Remember, I wrote about my bedside table? So this system unit was the beginning of a strong friendship between a programmer, a sysadmin, an engineer and a humanitarian (guess who I am from this chain?). It happened like this. My programmer wanted a system unit for himself and asked somewhere to someone, to which he was answered: "Yes, come, come." And after several weeks of gathering on a Saturday autumn evening, we are going through the whole of Moscow to take this iron. I am not the worst driver, well, I really hope so, but I almost never traveled for long distances, and I’m afraid of new routes like fire. We arrived with a navigator pretty quickly. All the way, we thought that we were going to take a sistemnik from a boy of about sixteen who lives with his parents. Commonly accepted currency in this area is considered to be beer. A sixteen-year-old boy may be happy, but parents obviously will not approve. By the way, as it turned out later, on the other side of the pipe they thought that the phrase: “We are going” implies a father and a son. With all my imagination, I do not look like a dad. As a result, young couples appeared at both ends of the cellular communication.
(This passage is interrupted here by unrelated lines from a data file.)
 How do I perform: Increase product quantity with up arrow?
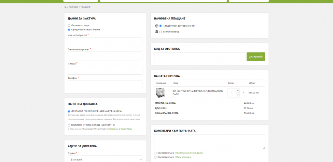point(238,90)
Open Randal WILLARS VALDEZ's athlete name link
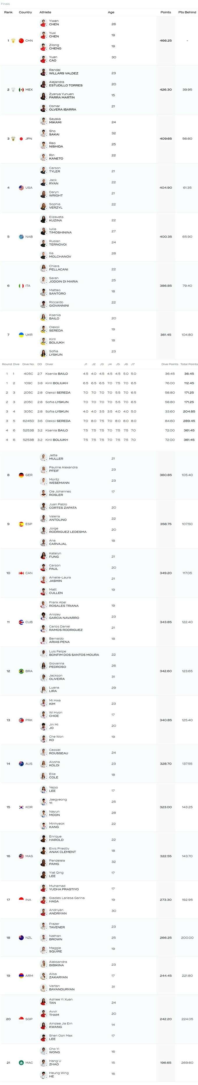198x1085 pixels. [63, 72]
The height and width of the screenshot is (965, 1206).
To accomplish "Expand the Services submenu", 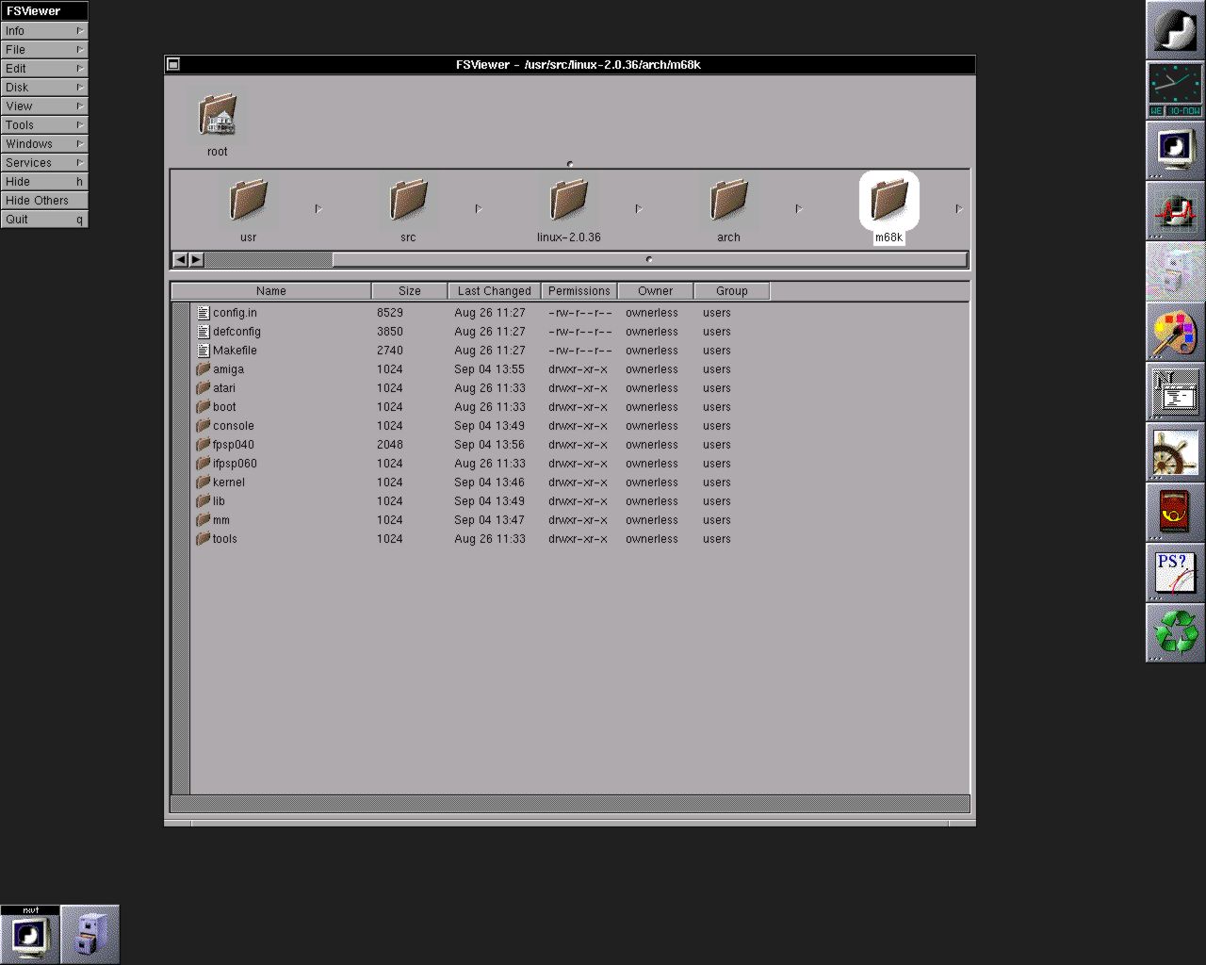I will pos(44,163).
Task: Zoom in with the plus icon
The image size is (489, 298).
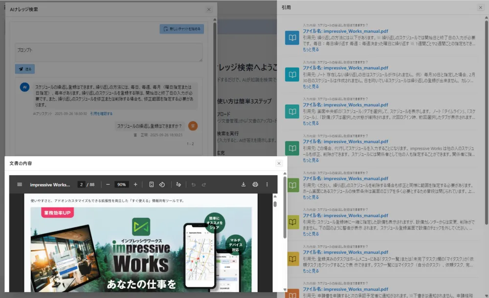Action: (x=135, y=184)
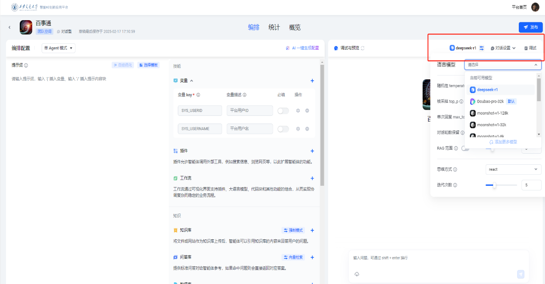Click the upload cloud icon in the chat box
This screenshot has width=545, height=284.
click(x=356, y=274)
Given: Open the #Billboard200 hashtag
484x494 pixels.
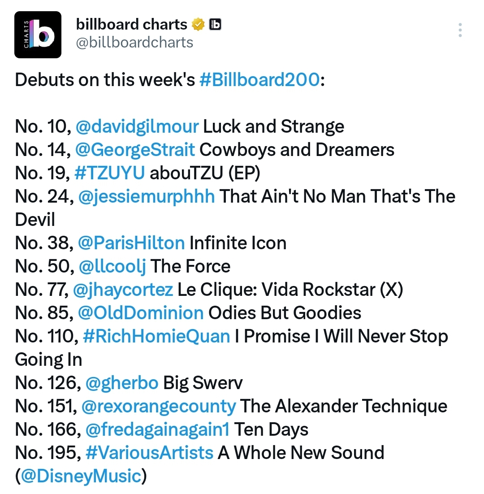Looking at the screenshot, I should [260, 79].
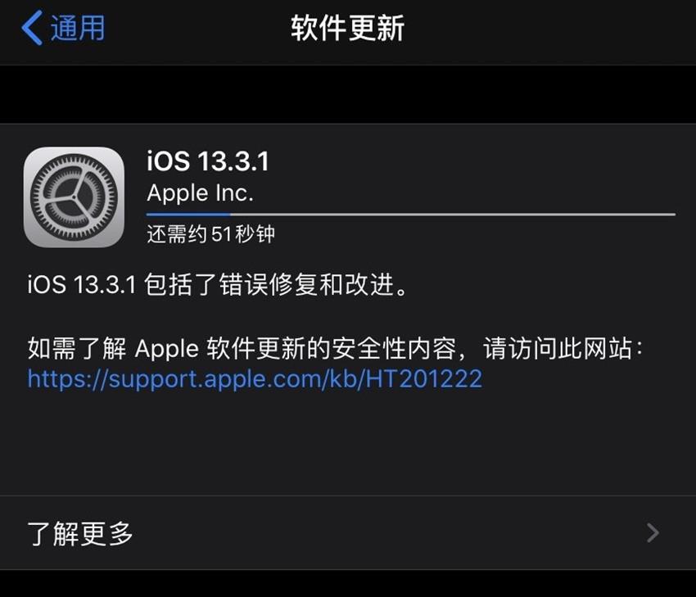Tap the middle of the 了解更多 row

pos(348,532)
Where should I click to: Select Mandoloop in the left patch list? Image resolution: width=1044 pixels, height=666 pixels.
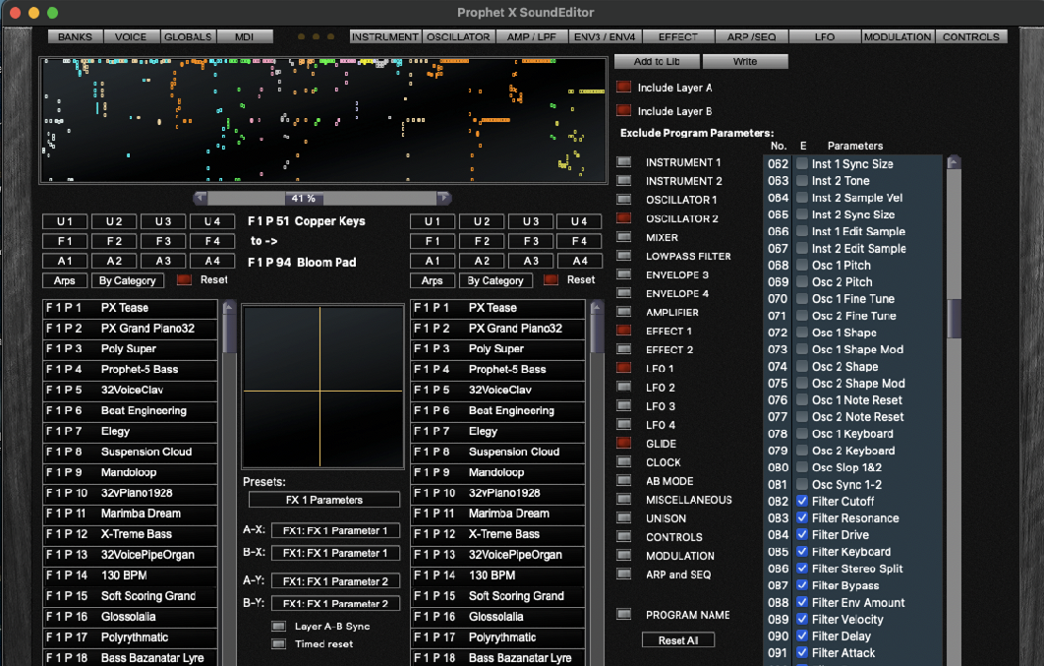130,472
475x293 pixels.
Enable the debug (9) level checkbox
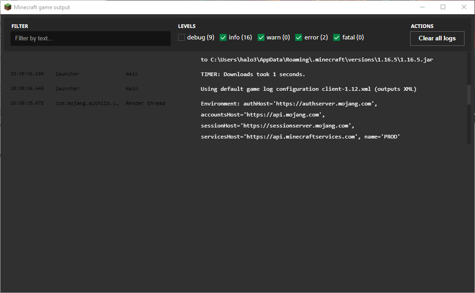coord(182,38)
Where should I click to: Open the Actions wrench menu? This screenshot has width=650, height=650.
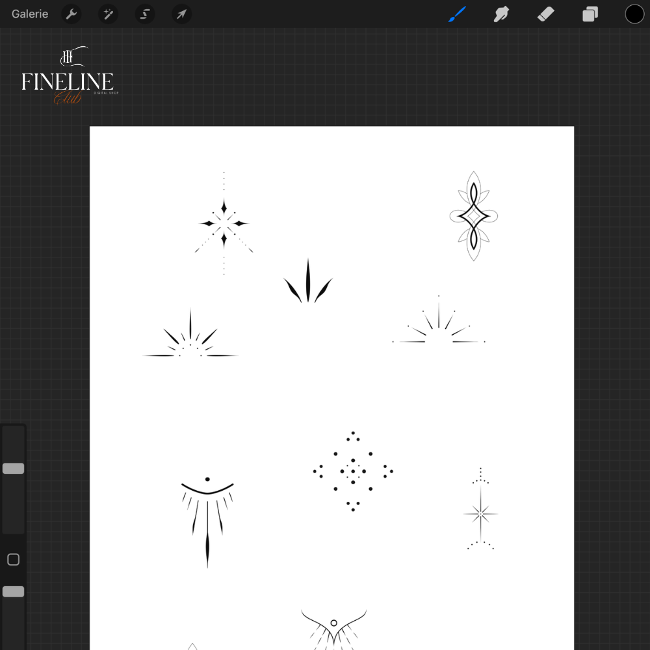[x=72, y=14]
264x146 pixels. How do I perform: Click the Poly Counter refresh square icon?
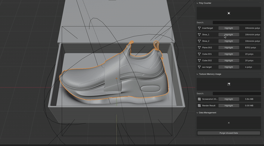229,13
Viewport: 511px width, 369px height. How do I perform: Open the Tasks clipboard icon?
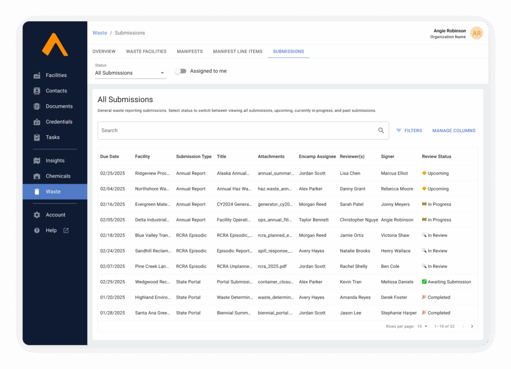[x=37, y=137]
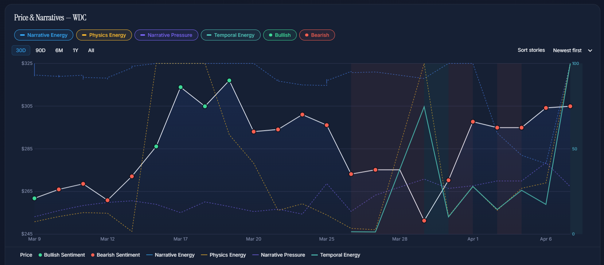Click the Temporal Energy legend line icon
Viewport: 604px width, 265px height.
click(314, 255)
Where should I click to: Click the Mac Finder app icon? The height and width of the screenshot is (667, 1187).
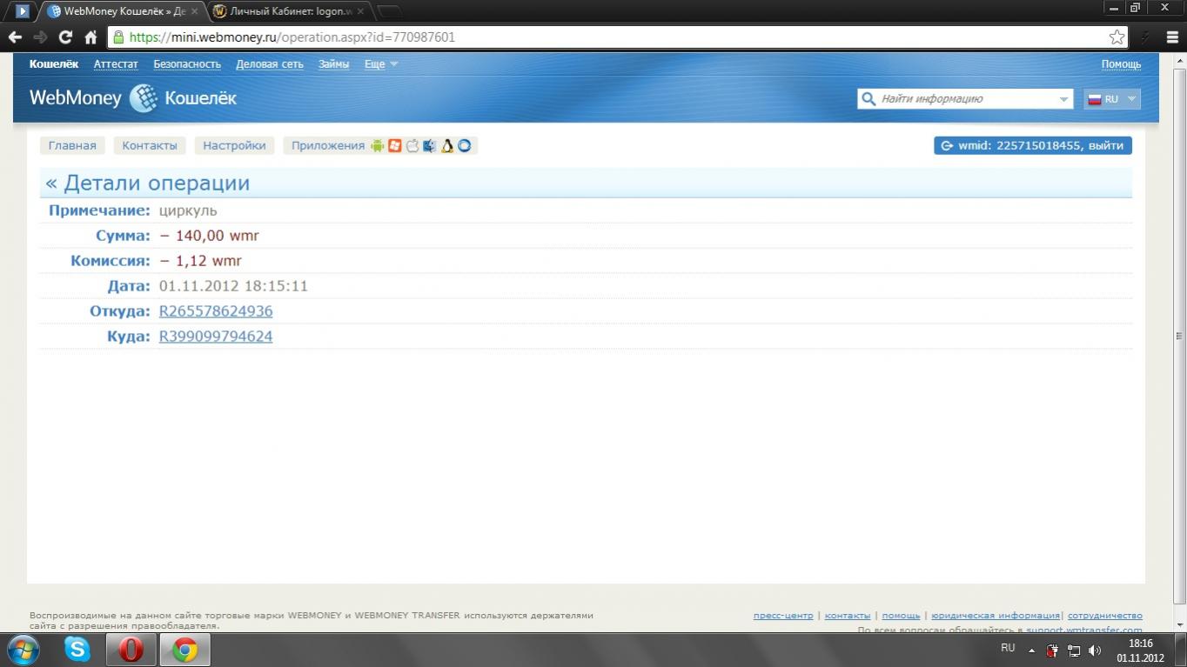(x=430, y=145)
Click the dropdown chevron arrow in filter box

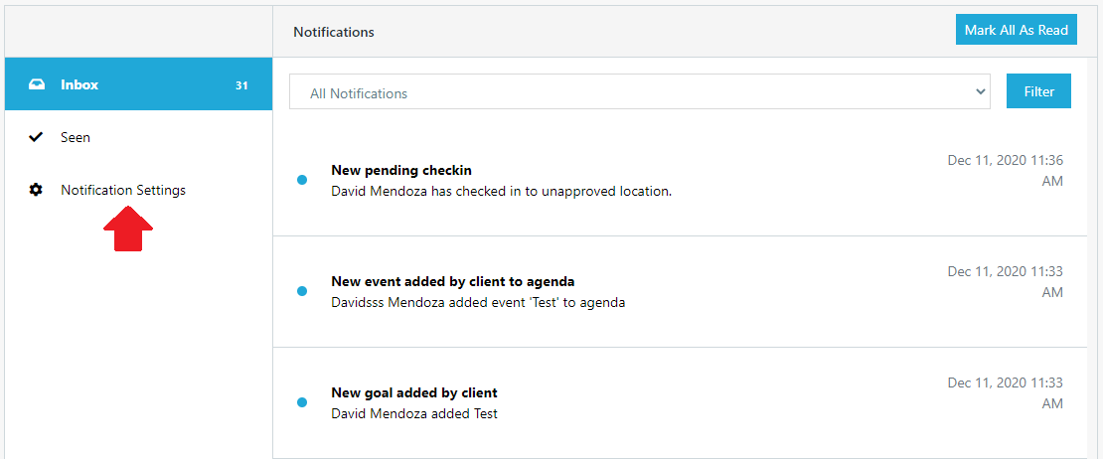(x=981, y=91)
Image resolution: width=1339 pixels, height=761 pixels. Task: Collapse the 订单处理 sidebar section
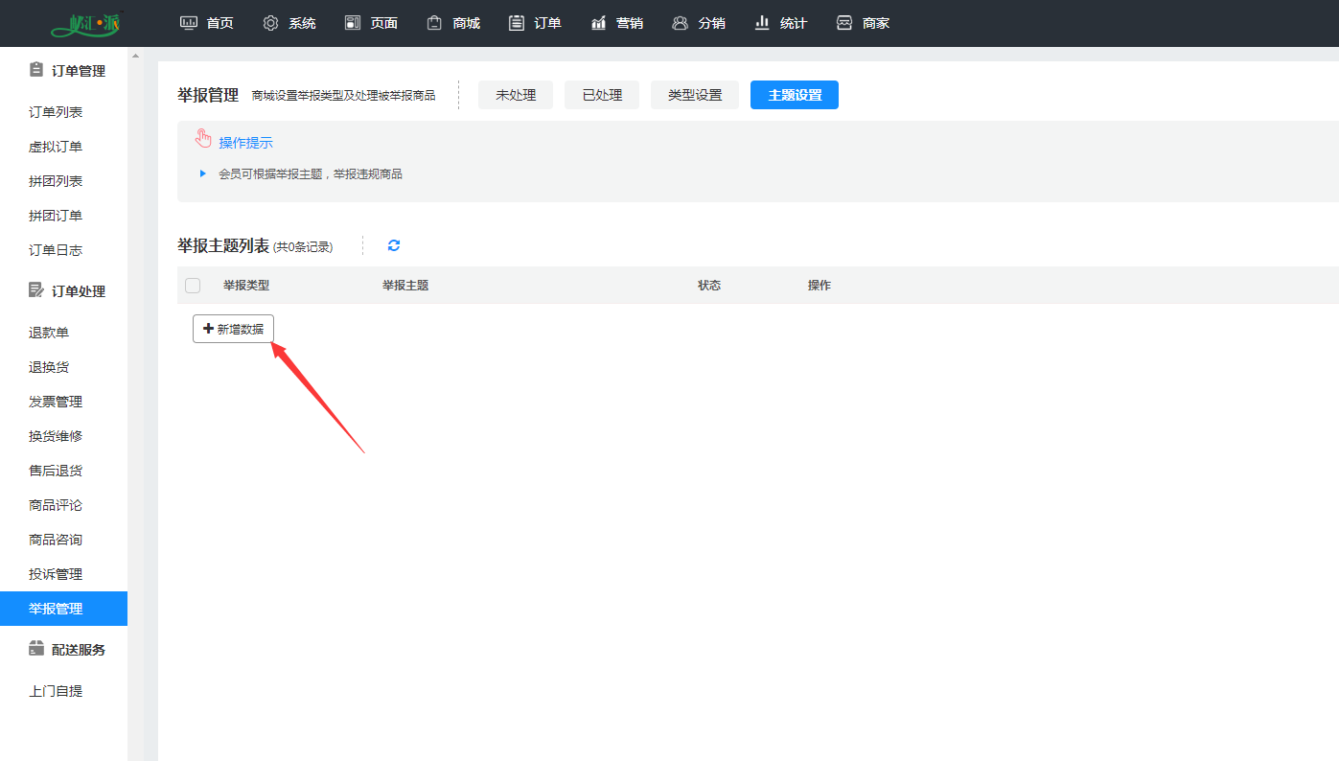click(66, 291)
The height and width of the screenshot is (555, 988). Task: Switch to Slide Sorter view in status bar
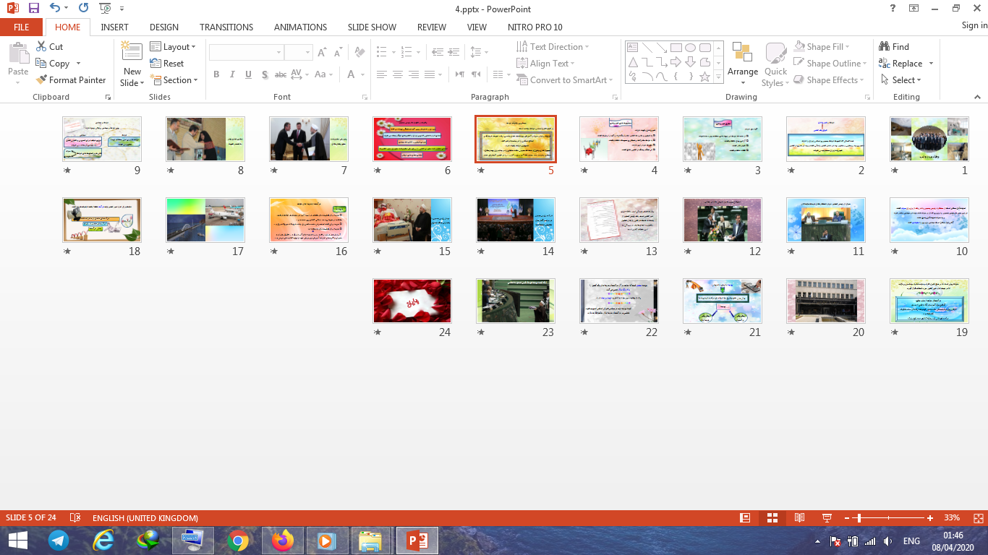point(772,518)
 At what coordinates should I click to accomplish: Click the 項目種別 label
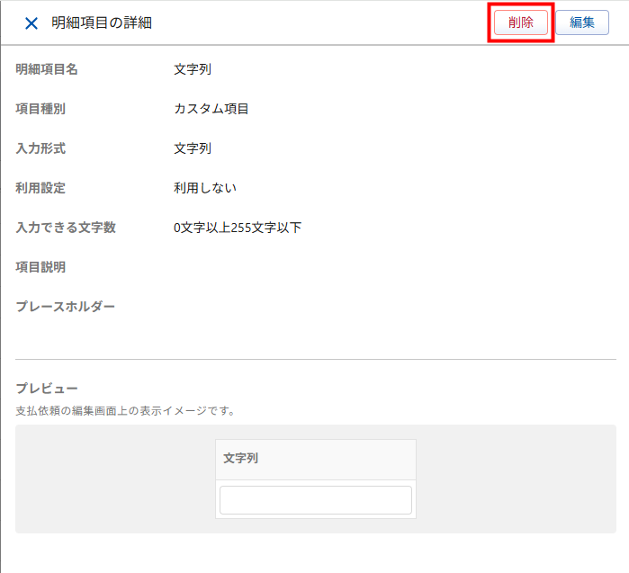tap(40, 109)
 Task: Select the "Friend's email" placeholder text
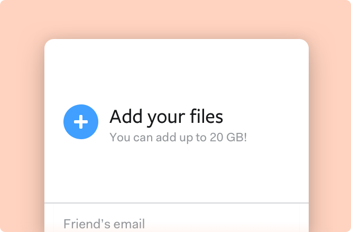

While our boys were swarming in their glands, my future girlfriend and I sat in the kitchen and drank tea with charlotte, looking for something common in our lives. It turned out that the sysadmins get up such miracles as the programmers do. After sitting with them until one o'clock in the morning and making a re-outing to the nearest store for common currency and juice (I am the responsible driver), we decided that we could go to the Diable to play the second. Well, let's go. We sat until the morning. And after all this, they began to make friends, which are insanely welcome.
As for Diablo II, and indeed all the games. I have never played before, I have not delayed the process, however, now too. But I think the guys will appreciate, although not everything, I passed this game on the normal. My home programmer said that I can be proud of it.
In general, my life is rich and fun. And honestly, I confess to you, I am very glad that I live with a programmer. Even despite the fact that instead of a bedside table, I have a system unit, and the fact that my hairdryer will work in cold mode for several hours, blowing the video card while it tunes the server. All this stuff, the main thing is to learn how to bypass the computer parts, placed in a chaotic manner on the floor. And there will be happiness, and whole fingers.
Author: D.Visekanets , all the karmic advantages to her.UPD. Have started a blog. Link above.